The GTD is not something like shouting out your company’s culture or coming to your office earlier than anyone (it’s important to be punctual though!). It boils down to whether the person can really get things done. I’m deeply inspired by Elad Gil on this topic. Read this blog — it’s worth it.

He pointed out these are signs that candidates are NOT GTD (in his word, Get S**t Done).

  • Lack of urgency. Used to a large company environment where its OK if things take a few weeks longer.
  • Easily distracted. Heavy procrastinator.
  • Lazy / doesn’t work hard. Some very smart people are basically lazy. Don’t tolerate this.
  • Starts but never finishes things.
  • Lack of follow through — makes commitments but does not follow up.
  • Argumentative. Arguing incessantly about how to do something rather then just doing it.
  • Slow. Taking a long time to code (or do) something simple.
  • Perfectionist. Tendency to overdesign something and to spend 4 weeks building the perfect implementation versus 1 week building the thing that “just works” for 95% of the time.

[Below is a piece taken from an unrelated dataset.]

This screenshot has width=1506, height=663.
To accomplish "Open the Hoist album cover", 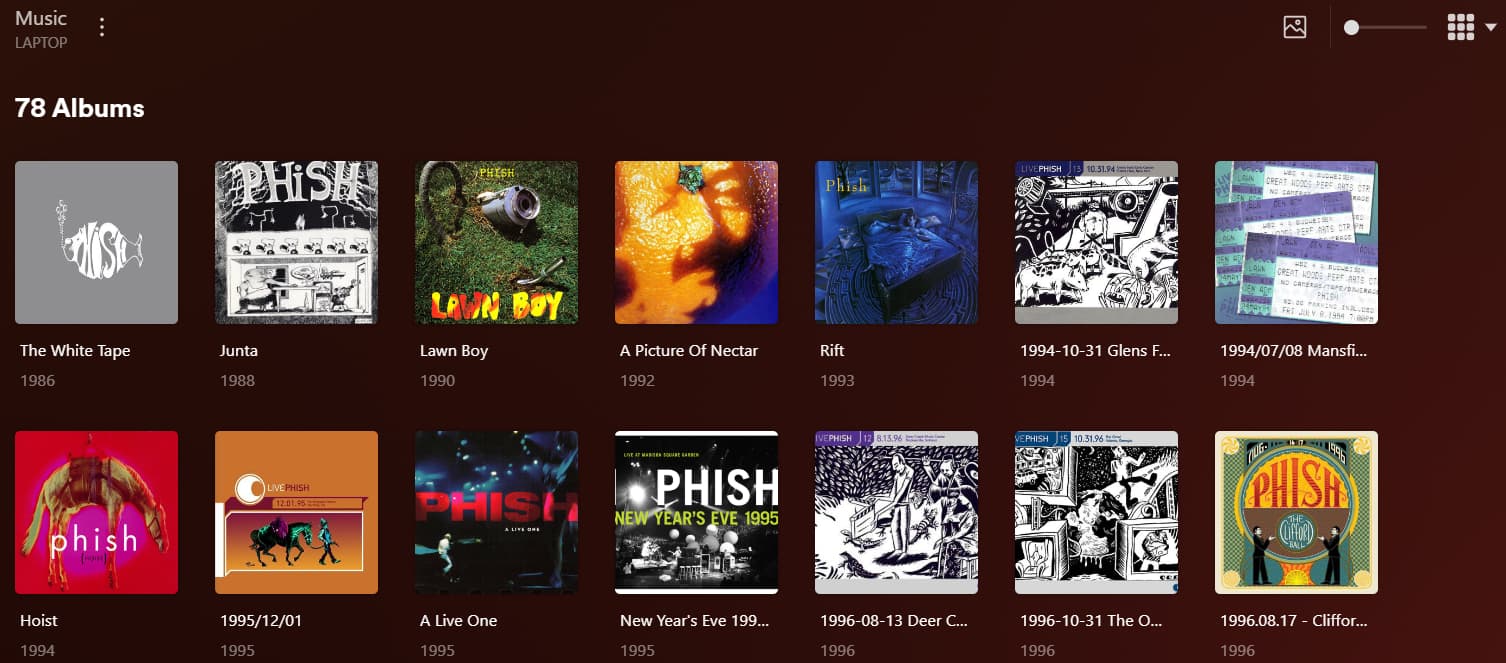I will click(96, 512).
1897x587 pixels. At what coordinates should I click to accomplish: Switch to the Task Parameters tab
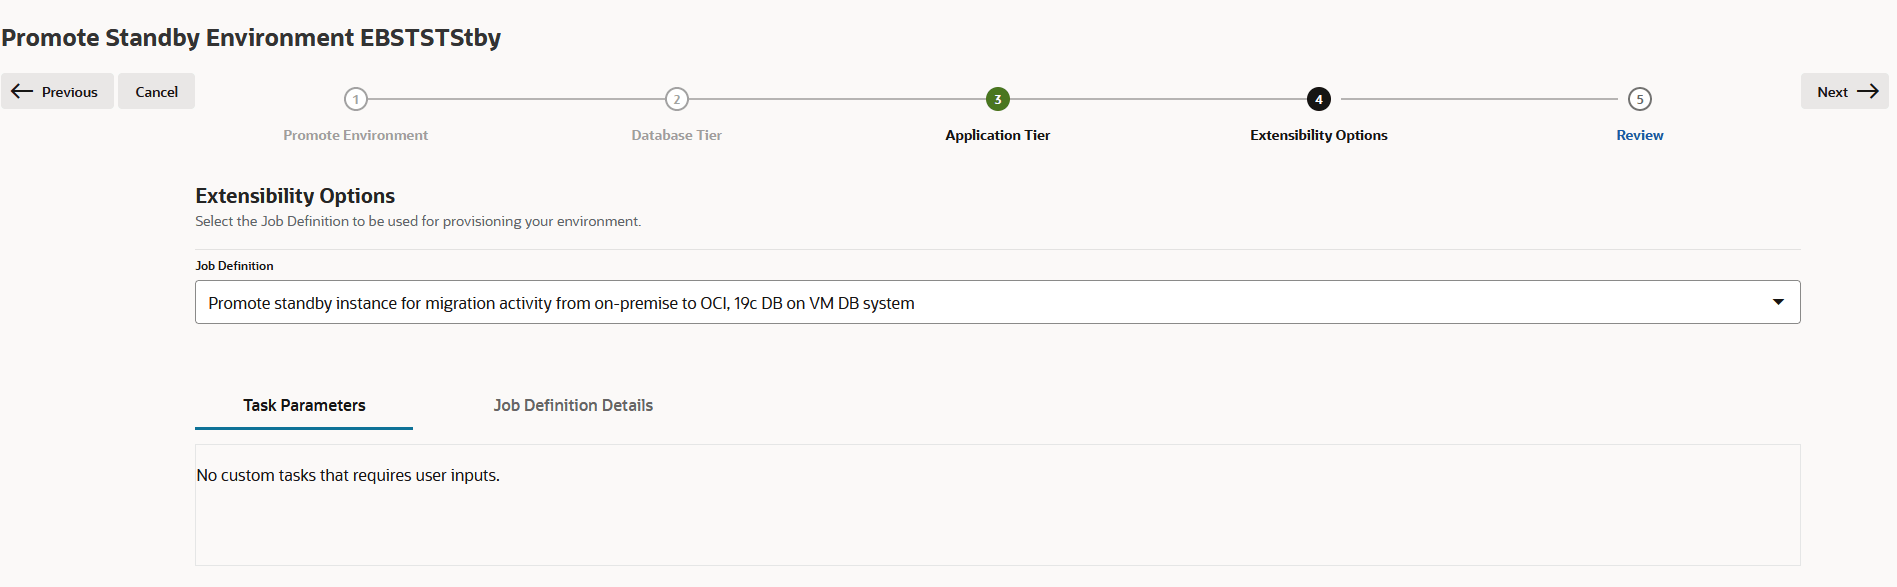click(304, 405)
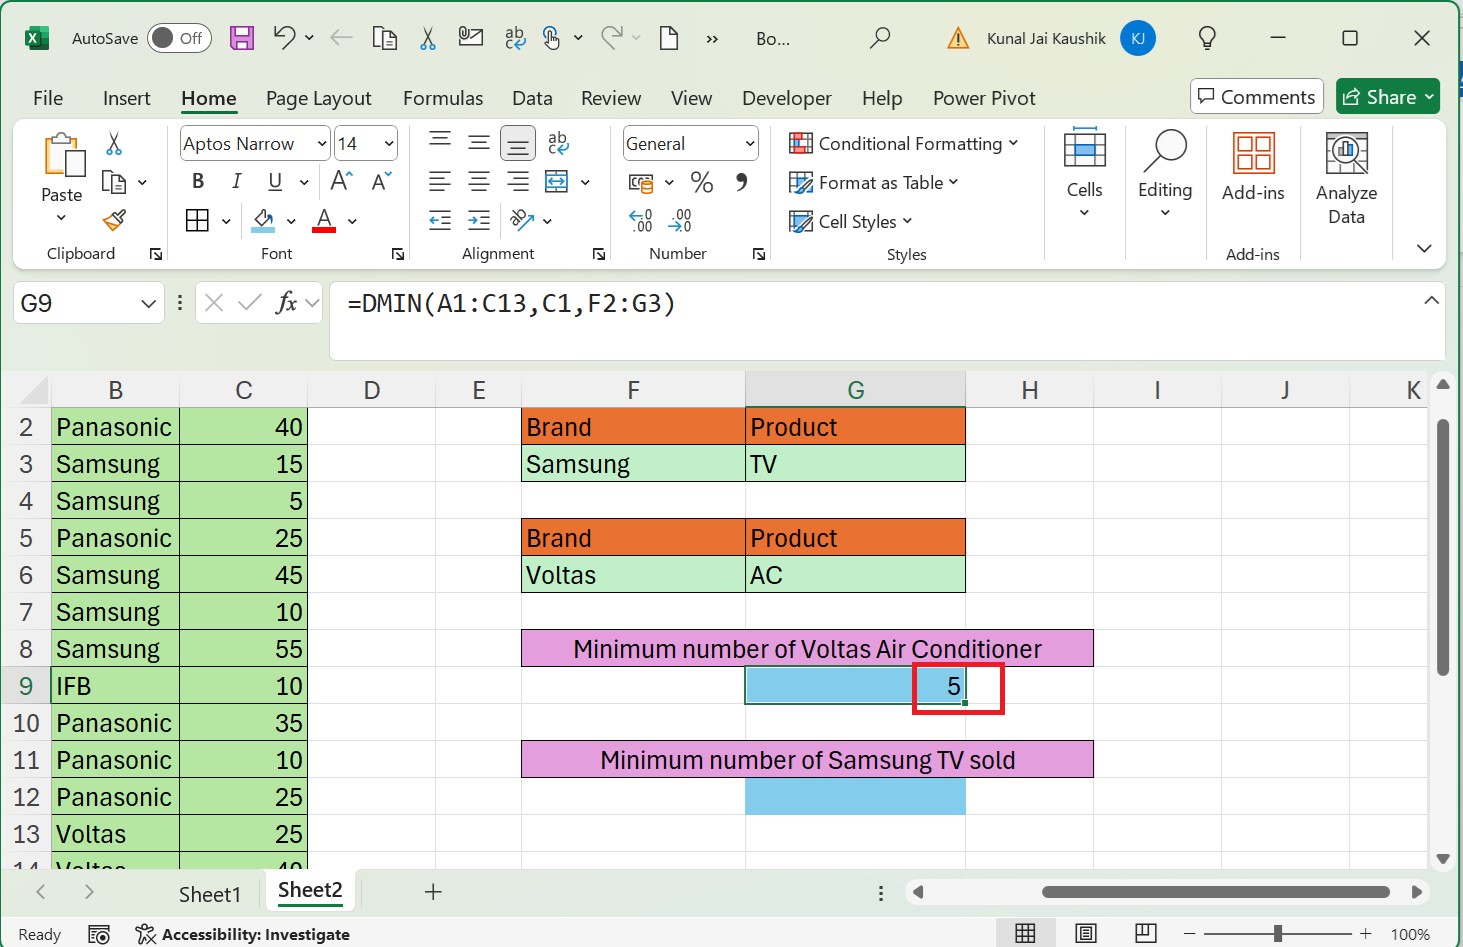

The points above are mainly for startup companies, but in the today’s rapidly changing work environment, I’m sure this applies to almost any company around the world.

Step 3 Review “Intelligence”

You can rephrase the raw intelligence as a candidate’s potential. It’s common for many companies to skim resumes and screen candidates for your job. But don’t fall in this. In stead, focus on hiring someone who can learn very quickly. They will put more stuff on the table. You don’t need to take my words on this, but take the ones of the Facebook CEO.

The thing is, there are many cases that it’s more effective training new hires than relying on their past experiences. This is because (1) experienced people have own styles and that might not fit into your style (2) therefore they have less attitude/motivation to learn and adapt. It becomes tricky when you hire senior position, but that’s probably another topic we should explore in a different post.


Realized we didn’t mention “experience” or “education” here? As mentioned in the Raw Intelligence part, these could obscure your judge and make you biased (“wow she worked for Google! can’t be bad!”) Also these big companies have internal structures, so depends on company size, industry, style, etc. they might not fit into your company. Be careful about experience and education.

NOTE: These 3 elements are not equally important : the culture is the most important, then GTD, and then raw intelligence.

Hiring is more of an art than a science, so feeling is important. But be careful about how candidates fit in your culture, get things done, and learn & grow over time. If you clear all of these, chances are, you will hire great people and your company will end up being successful at whatever you do.